From: A folding motif formed with an expanded genetic alphabet
a, Structural influence of pH on reverse skinny C:C and Z:Z pair formation in various charge conditions. b, The effect of pH on ThT fluorescence when intercalated into C-rich sequences able to form the i-motif via dC:dC+ pairing. c, The impact of pH on ThT fluorescence when intercalated into dZ-rich sequences able to form the fZ-motif via dZ:dZ− pairing. There were n = 5 independent runs; error bars in b and c represent mean values ± s.d. The blue shaded areas represent the DNA forming the motif structure. d–f, DNA samples analysed by non-denaturing polyacrylamide gel electrophoresis (20%) in 2-(N-morpholino)ethanesulfonic acid (MES) (d), TS (e) and TBE (f) buffers. Left lane: T10, T20 and T30 oligonucleotides.

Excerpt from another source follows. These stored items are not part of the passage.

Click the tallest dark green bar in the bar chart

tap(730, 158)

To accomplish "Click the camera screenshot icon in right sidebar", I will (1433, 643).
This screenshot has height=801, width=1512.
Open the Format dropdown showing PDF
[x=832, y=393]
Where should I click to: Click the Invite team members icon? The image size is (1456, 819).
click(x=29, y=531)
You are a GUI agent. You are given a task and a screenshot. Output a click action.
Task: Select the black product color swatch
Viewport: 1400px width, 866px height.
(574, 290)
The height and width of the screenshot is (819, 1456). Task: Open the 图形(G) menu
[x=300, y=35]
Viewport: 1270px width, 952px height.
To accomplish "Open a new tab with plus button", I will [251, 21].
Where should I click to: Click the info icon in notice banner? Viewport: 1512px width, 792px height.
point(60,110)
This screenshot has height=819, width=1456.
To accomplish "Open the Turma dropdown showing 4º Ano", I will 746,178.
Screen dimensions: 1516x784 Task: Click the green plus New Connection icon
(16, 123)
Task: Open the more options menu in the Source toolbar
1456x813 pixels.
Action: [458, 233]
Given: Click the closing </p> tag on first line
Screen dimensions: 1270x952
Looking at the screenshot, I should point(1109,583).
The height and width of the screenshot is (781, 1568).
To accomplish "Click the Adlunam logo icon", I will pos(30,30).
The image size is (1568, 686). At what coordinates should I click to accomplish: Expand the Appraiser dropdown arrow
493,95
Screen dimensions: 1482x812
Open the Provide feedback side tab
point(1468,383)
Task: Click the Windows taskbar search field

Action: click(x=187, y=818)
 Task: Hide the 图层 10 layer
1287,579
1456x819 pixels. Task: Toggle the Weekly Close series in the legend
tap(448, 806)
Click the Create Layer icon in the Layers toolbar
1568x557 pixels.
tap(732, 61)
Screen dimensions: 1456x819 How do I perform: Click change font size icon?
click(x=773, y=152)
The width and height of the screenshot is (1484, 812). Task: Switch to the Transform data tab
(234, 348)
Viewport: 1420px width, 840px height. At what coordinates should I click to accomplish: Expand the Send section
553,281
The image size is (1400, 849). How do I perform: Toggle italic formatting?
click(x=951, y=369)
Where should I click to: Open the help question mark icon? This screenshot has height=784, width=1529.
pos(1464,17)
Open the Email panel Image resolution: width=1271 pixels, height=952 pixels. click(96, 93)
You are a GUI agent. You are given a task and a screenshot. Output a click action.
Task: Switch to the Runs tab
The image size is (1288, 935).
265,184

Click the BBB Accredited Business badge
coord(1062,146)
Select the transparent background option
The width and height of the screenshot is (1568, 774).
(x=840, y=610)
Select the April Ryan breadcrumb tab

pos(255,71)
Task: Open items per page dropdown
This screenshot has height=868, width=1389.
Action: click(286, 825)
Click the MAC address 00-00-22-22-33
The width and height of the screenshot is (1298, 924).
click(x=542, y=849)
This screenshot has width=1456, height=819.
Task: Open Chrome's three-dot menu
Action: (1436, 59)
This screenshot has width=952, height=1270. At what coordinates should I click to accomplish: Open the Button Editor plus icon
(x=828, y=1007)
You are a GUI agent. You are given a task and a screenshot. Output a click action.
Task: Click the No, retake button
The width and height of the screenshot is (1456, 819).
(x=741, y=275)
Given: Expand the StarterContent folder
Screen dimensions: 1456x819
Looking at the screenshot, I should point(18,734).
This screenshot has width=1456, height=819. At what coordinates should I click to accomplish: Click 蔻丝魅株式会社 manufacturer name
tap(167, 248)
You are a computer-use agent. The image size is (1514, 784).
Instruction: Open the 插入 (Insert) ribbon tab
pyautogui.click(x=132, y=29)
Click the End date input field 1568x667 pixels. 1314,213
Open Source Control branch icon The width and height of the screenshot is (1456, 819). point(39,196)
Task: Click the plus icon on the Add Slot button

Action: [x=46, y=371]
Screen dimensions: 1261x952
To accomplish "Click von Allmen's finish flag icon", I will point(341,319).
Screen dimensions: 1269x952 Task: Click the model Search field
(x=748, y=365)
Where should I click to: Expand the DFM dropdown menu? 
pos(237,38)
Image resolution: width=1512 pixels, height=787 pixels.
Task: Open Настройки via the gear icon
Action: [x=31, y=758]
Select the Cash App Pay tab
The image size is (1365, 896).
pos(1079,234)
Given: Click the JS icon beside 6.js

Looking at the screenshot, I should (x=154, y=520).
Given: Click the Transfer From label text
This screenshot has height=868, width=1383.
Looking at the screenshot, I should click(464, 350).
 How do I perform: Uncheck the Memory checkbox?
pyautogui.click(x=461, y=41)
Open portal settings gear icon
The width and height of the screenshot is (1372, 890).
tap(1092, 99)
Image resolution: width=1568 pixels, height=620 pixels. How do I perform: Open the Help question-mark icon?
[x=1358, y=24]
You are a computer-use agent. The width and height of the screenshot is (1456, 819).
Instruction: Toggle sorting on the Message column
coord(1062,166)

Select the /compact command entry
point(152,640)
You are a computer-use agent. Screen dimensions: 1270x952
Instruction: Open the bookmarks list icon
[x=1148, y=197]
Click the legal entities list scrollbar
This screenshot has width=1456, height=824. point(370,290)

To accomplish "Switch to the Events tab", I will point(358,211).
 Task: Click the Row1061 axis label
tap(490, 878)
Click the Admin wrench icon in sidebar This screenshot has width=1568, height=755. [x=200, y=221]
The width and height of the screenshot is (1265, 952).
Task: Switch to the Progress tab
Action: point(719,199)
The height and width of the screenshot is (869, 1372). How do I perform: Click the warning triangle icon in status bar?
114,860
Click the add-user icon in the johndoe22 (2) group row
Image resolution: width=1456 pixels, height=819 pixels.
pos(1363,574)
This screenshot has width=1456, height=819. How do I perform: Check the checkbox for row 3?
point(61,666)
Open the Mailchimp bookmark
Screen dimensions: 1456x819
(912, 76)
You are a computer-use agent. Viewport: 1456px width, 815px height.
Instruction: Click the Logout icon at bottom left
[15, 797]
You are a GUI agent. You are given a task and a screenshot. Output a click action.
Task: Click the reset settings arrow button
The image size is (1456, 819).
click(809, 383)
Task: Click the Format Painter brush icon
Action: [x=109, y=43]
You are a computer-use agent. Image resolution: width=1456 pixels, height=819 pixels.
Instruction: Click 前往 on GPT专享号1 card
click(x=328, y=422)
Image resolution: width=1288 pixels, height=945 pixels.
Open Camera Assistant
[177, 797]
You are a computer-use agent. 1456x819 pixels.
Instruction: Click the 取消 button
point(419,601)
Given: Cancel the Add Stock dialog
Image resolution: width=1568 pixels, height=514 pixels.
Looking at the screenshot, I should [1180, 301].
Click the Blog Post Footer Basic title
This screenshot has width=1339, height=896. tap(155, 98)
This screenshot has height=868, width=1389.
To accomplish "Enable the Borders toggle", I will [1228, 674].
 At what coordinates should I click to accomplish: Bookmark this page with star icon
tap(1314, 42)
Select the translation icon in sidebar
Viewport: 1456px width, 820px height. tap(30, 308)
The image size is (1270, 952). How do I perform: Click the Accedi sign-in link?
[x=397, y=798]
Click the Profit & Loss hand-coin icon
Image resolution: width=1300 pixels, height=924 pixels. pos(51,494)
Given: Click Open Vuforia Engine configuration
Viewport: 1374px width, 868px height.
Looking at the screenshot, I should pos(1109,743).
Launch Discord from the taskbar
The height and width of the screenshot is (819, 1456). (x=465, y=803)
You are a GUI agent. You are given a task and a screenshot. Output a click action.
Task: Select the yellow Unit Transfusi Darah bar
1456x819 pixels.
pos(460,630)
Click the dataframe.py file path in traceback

Lane 1, i-motif; lane 2, C-control; lane 3, fZ-motif; lane 4, Z-control1; lane 5, Z-control2; lane 6, Z-control3. The gels were stained using the Stains-All dye. g, Photographs of fluorescence of DNA samples (1 μM) in 100 mM phosphate buffer with pHs ranging from 6 to 11 at 25 °C. h,i, Melting peaks of ZZZ-FQ (h) and Z-control4-FQ (i) reveal temperature responses across pHs 6 to 9 in phosphate buffer. j,k, Absorption spectra of dZ nucleoside (j) and ZZZ oligo (k) in phosphate buffer across pHs 5–9. l,m, Circular dichroism (CD) spectra compare ZZZ oligo (l) and i-motif (m) sequences, highlighting structural insights across pHs 6–9 in phosphate buffer.